WSFS inherited roughly $7 billion of trust assets under management when it acquired Christiana Bank & Trust Co. in December of last year, and since then revenues in its trust division are up about 20% year-over-year, said Mark Turner, WSFS' president and chief executive. 

The goal in establishing an advisory board that includes three former founders of Christiana Bank & Trust and the bank's former CEO is to "retain the institutional knowledge" of Christiana's former directors and ensure the trust  division's successful integration into WSFS, Turner said in an e-mailed statement.

The board members are John W. Field, a management consultant and former Delaware CEO of J.P. Morgan & Co.; Donald Delson, a senior adviser at Keefe, Bruyette & Woods Inc; Calvert.
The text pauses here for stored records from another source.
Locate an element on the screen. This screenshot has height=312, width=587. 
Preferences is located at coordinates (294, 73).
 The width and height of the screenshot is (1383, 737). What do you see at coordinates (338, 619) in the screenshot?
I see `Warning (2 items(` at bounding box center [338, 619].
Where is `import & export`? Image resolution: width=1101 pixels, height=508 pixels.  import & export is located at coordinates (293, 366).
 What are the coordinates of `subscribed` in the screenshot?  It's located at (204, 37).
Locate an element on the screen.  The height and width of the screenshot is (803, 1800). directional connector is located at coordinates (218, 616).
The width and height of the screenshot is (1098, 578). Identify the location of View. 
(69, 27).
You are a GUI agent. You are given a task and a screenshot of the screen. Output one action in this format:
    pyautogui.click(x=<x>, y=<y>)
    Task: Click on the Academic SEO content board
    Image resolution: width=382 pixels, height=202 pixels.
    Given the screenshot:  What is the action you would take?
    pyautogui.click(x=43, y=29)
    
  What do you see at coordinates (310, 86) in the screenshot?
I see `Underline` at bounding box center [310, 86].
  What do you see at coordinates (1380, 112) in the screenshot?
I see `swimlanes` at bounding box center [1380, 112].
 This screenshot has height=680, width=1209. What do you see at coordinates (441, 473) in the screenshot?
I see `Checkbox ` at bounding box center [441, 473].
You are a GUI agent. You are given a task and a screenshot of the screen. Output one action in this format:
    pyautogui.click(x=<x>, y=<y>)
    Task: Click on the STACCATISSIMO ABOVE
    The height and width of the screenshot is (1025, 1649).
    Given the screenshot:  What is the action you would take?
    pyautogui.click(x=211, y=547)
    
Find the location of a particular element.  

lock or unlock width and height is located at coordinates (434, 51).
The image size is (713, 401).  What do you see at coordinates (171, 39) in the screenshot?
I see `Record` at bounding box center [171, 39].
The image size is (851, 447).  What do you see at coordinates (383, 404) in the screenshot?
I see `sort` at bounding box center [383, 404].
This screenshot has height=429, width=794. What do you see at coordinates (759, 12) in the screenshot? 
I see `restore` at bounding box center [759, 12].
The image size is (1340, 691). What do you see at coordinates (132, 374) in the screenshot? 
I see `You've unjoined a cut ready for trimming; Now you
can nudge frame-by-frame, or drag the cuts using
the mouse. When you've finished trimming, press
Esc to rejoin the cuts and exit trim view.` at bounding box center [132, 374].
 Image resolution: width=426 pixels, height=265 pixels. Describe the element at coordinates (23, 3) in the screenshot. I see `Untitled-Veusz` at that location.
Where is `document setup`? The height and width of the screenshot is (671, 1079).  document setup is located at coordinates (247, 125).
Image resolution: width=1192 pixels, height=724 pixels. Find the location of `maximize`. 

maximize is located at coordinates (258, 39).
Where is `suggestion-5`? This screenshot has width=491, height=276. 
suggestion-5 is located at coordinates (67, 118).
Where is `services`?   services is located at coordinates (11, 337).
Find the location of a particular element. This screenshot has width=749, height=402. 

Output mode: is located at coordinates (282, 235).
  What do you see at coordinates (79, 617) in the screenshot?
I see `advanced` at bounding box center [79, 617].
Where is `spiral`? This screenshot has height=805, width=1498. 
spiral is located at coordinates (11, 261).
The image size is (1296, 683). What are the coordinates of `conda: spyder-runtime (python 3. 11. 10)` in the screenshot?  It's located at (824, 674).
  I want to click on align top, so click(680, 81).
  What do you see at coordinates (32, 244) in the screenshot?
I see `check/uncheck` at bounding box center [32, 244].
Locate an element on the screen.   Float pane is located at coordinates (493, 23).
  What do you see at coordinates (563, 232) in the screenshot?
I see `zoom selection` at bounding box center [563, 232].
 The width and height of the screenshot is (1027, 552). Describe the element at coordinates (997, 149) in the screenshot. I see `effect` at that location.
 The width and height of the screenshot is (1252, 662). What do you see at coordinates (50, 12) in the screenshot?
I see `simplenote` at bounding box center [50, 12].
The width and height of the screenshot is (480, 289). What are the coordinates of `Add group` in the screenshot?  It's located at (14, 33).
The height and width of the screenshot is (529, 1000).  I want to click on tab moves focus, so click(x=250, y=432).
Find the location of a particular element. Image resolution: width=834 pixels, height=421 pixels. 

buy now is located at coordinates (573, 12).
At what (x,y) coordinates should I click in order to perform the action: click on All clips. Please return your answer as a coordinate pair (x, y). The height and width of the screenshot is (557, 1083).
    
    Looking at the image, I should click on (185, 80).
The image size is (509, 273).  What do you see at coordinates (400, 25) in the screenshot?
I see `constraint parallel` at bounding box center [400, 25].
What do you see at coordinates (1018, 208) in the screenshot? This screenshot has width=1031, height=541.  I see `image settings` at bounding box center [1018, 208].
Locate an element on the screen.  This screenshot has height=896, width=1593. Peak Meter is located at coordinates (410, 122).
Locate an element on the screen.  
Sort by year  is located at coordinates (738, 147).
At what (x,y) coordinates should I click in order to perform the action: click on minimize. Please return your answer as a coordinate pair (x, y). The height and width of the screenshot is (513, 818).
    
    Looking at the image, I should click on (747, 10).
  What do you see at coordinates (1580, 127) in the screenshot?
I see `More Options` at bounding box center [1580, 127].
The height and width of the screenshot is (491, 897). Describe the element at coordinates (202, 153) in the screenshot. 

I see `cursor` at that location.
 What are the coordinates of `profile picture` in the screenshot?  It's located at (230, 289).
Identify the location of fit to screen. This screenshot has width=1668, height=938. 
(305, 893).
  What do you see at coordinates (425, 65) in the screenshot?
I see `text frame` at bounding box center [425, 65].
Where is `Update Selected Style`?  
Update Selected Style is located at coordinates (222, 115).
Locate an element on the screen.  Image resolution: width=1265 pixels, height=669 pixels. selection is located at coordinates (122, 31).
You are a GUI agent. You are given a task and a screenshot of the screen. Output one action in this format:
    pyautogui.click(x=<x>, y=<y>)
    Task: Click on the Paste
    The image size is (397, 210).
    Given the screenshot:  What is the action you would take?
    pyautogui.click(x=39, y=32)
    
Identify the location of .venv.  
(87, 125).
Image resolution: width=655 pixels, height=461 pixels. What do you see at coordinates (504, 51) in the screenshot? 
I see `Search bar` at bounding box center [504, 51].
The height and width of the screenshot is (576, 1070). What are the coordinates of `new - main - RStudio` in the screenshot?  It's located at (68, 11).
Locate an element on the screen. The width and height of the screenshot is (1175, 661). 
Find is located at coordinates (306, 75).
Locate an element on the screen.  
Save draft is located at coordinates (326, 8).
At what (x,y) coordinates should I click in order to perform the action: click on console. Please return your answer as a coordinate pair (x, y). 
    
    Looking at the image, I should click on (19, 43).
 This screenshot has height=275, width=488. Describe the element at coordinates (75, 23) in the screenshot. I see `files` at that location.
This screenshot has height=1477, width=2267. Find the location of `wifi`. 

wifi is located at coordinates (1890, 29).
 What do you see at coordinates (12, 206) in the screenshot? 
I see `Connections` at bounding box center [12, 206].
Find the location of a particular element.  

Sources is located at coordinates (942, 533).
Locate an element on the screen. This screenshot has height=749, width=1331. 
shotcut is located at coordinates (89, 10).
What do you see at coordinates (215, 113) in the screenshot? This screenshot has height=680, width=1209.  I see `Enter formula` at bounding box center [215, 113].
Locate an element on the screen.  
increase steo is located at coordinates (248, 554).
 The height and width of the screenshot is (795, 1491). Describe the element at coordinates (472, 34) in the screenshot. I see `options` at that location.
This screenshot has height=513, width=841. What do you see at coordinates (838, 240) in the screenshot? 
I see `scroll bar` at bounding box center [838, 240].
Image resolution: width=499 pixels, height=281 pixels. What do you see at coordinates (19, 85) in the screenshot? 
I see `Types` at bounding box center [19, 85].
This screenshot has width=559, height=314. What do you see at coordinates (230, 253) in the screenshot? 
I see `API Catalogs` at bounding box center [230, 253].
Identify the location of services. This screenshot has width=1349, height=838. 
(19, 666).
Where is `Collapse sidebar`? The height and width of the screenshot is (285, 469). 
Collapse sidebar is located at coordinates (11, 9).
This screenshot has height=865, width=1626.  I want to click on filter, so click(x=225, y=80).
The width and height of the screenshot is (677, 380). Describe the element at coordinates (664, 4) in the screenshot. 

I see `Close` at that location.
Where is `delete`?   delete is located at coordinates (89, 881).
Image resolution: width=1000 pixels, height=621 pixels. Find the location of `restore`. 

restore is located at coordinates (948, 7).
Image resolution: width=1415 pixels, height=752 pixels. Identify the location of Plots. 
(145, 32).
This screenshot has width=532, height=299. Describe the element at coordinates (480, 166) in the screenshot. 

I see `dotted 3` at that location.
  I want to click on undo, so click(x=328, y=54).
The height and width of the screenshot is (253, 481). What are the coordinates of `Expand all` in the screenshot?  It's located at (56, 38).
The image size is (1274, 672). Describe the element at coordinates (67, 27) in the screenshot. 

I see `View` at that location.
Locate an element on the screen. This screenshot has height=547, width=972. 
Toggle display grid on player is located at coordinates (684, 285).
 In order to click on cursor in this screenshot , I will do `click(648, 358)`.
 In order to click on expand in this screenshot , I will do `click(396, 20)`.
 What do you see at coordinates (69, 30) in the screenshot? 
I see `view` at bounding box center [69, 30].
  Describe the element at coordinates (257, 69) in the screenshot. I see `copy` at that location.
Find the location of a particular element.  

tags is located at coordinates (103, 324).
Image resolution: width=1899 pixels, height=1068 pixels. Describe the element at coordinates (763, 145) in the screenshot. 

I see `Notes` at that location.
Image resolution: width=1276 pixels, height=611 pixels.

A Morgan Jr., a vice chairman as WSFS; Zissimos Fragopoulos, a former CEO at Christiana Bank; and W. Timothy Cashman, John A. Herdeg, and John J. Nesbitt 3rd, all founders and former directors at Christiana Bank.

Turner said in an news release that the expertise of the board will help WSFS provide its customers with "superior" asset-mangement services.

"An ancillary benefit," he added in the e-mail, "will be to explore local market opportunities, including those from distracted competitors in Delaware and Southeastern Pennsylvania, where we were are adding branching presence."

One competitor from which it could potentially poach clients is Wilmington Trust Co., a longtime rival - and a significant player in the trust business - that was taken over in May by M&T Bank Corp. in Buffalo. WSFS, with $4 billion of assets, is now the largest banking company based in Delaware. 

Since the deal for Wilmington Trust closed, WSFS has opened three branches - including two in Pennsylvania - and broken ground on another, expanded its small-business lending team and added two new financial advisers to its investment group.